Comment by bahmboo
1 day ago
I'm just dipping my toe into Data Version Control - DVC. It is aimed towards data science and large digital asset management using configurable storage sources under a git meta layer. The goal is separation of concerns: git is used for versioning and the storage layers are dumb storage.
Does anyone have feedback about personally using DVC vs LFS?
I'm in the same boat - I decided this week for DVC over LFS.
For me, the deciding factor was that with LFS, if you want to delete objects from storage, you have to rewrite git history. At least, that's what both the Github and Gitlab docs specify.
DVC adds a layer of indirection, so that its structure is not directly tied to git. If I change my mind and delete the objects from S3, dvc might stop working, but git will be fine.
Some extra pluses about DVC: - It can point to versioned S3 objects that you might already have as part of existing data pipelines. - It integrates with the Python fsspec library to read the files on demand using paths like "dvc://path/to/file.parquet". This feels nicer than needing to download all the files up front.
When I tried DVC ~5 years ago it was very slow as it constantly hashed files for some reason.
Switched to https://github.com/kevin-hanselman/dud and I have been happy since ..
Dud author here. Happy to hear it's working well for you!
I did a simple test tracking a few hundred gigs of random /dev/urandom data. LFS choked on upload speed while DVC worked fine. My team is using DVC now
It sounds like git-annex might be a good option for you. There is also https://www.datalad.org/ built on top of git-annex for large data management.
Writing type-free Python in 2025 is malpractice
To be fair, they use types for the complex parts. [0]
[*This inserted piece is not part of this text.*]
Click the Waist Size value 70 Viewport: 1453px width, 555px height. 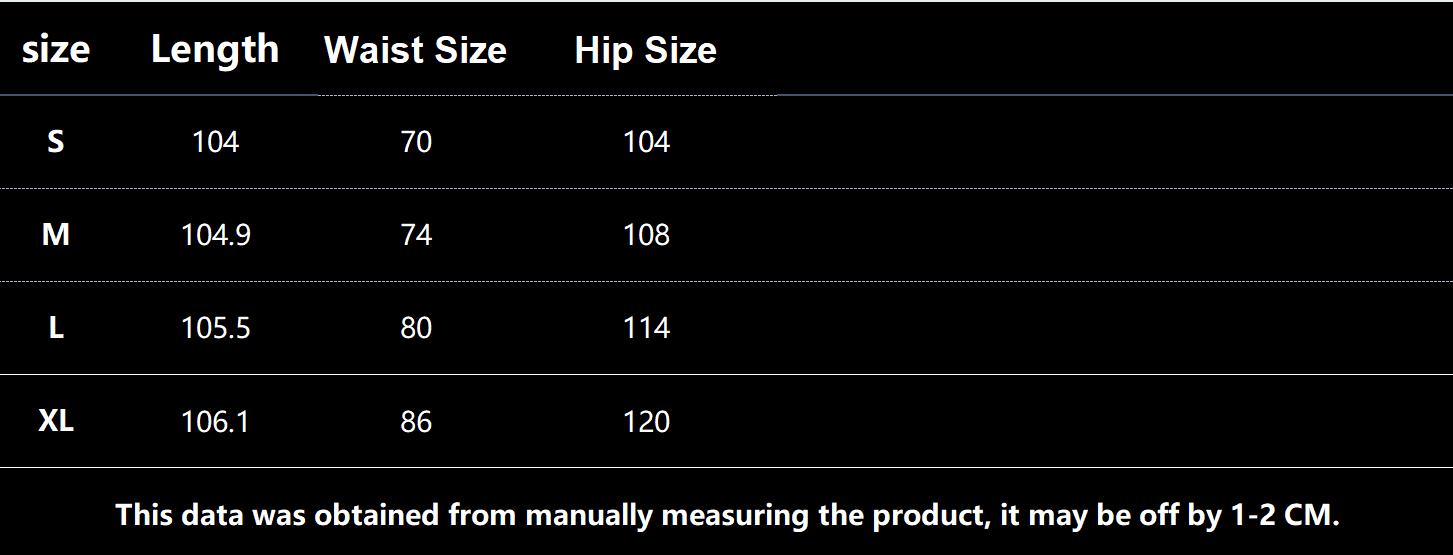pos(415,142)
[0]: https://github.com/datalad/datalad/blob/maint/datalad/suppor...
We built `oxen` to solve the issues we (and many others) had with DVC and LFS. The highlights: open source cli and server, mirrors git for easy learning, handles large files and millions of files, performant af. Would love feedback if you check it out.
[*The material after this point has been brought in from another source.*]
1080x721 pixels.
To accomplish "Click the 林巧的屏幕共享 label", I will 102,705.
https://github.com/Oxen-AI/Oxen
or check out the performance numbers https://docs.oxen.ai/features/performance
My main complaint about DVC is that it's hard to manage the files and if you keep modifying a big file you are going to end up with all the revisions stored in S3 (or whichever storage you choose). This is by design but I wish it was easier to set up like "store only the latest 3 revisions"